Ele é do rock. Desce e sobe ruas como se subisse e descesse escalas no braço da sua guitarra. A rua, por agora, é sua e é o palco. Sem guitarra e sem escalas. Tudo na sua cabeça. E na minha. De cor e salteado, por aí, por todo o lado, cabelo grisalho e comprido ao vento, sentindo o tempo, marcando o tempo.
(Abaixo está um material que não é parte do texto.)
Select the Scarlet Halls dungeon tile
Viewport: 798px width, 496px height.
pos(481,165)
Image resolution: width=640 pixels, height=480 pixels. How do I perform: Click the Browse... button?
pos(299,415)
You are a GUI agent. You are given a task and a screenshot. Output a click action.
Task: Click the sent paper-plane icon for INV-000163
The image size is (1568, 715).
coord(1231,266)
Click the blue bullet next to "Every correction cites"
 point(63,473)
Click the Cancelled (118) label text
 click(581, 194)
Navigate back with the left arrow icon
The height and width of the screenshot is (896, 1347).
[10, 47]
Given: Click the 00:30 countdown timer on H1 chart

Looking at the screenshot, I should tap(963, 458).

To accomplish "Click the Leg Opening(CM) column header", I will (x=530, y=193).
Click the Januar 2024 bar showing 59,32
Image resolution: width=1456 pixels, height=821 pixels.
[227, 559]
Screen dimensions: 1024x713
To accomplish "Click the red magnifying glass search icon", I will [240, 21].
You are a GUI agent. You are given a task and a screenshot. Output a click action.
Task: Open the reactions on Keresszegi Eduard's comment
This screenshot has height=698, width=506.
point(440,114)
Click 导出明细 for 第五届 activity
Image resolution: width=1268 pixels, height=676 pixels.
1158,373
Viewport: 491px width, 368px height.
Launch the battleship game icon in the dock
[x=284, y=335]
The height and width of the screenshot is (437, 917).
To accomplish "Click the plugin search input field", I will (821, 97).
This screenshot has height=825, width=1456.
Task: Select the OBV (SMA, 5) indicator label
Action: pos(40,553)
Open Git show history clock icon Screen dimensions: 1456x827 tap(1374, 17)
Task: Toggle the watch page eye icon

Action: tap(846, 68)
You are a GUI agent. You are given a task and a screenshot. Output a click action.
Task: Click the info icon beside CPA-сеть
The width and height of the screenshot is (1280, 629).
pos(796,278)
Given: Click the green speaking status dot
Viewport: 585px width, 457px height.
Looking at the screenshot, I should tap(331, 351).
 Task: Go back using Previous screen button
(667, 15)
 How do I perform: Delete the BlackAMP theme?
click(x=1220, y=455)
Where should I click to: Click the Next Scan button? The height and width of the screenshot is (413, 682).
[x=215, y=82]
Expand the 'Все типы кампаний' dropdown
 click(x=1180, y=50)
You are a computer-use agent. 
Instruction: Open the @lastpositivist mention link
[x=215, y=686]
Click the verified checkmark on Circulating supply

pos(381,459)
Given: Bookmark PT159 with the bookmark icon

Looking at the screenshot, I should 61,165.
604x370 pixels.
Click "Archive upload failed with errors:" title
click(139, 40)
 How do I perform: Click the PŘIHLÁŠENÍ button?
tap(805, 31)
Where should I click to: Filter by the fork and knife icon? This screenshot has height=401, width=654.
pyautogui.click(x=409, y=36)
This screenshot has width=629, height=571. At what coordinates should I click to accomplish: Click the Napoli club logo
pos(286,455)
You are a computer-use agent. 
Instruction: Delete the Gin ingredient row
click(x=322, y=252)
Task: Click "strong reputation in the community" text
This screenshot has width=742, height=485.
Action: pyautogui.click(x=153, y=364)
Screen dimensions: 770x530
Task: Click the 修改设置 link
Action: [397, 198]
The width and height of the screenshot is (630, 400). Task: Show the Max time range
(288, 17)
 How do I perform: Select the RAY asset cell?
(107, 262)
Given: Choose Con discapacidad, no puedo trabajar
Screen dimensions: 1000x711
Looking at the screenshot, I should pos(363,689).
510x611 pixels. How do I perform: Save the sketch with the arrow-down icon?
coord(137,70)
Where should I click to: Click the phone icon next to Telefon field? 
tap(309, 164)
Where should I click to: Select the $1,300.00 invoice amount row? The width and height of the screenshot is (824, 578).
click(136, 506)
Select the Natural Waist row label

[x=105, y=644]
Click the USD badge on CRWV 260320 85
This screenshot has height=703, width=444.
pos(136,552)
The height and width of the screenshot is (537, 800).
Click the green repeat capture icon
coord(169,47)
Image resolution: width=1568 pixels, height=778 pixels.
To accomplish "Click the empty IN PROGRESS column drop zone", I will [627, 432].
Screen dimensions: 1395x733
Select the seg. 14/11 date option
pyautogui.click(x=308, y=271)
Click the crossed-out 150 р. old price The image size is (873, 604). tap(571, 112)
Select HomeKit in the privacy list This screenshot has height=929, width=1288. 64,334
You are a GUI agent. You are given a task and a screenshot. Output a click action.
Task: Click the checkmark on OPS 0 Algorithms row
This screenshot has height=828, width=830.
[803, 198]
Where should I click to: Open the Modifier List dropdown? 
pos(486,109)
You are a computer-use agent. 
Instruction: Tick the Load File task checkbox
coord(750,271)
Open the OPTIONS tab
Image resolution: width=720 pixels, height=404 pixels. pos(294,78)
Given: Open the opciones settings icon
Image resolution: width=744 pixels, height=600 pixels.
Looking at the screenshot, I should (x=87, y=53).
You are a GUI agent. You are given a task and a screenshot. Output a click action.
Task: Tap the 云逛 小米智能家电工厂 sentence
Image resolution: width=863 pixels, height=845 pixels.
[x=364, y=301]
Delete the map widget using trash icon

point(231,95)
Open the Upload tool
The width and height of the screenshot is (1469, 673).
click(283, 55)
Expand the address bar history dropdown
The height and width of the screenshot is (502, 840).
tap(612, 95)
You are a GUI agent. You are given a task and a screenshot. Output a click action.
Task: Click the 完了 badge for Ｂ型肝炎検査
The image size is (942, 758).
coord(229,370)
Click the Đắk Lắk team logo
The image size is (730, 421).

Batida acelerada, como o passo, andar seguro, mas não severo, com aquela ginga do rock and roll, dos músicos dos outros tempos que agora existem a lembrar e a conversar e a ouvir o que lhes foi a existência. Olho para ele e vejo épicos solos numa Fender ou numa Gibson. Uma maravi-lha. Também o poderia ver numa Tama ou numa Pearl, sete tambores, quatro tarolas, três bombos, vinte pratos. Outra maravilha. Mas, por qualquer razão da minha visão, lá está ele com uma guitarra amarrada ao pescoço.
Parece que procura alguém que o acompanhe no riff que criou para a sua vida. Como se procurasse alguém para o acompanhar na sua despedida. Já não é novo, já tem as suas entradas e as suas conversas de tempos que só ele e outros como ele viveram. Mas ainda está aí para as curvas e contra-curvas que a vida certamente lhe vai apresentando. Como a idade.
Filipes, Farmácia, Arquivo, Centro de Saúde. Lá vai ele, mais amiúde. Como os Xutos. Mas sozinho e sem pontapés. Cabelo sempre solto, calças sempre justas, conversas sempre prontas. Quando alguém o pára, ele fala e continua a falar – e parece que se ouve, outra vez, a guitarra a tocar. Antigamente é que era.
Os putos não sabem. Era ele e outros tantos, ali, a viver a vida louca das canções. Mas os putos sabem, claro que sabem, e sabe ele também, mesmo sabendo que antigamente também era – tal como é ainda hoje. É o que eu penso que ele pensa – a vida é que já lhe foge. Mas ele é do rock.
O que lhe interessa isso da vida, mesmo que, tendo em conta o que ela é, ela já lhe ande fugida? Claro que nada. Ele continua a tocar, guitarra ou bateria, e continua a passear, a ser e a rockar por Leiria.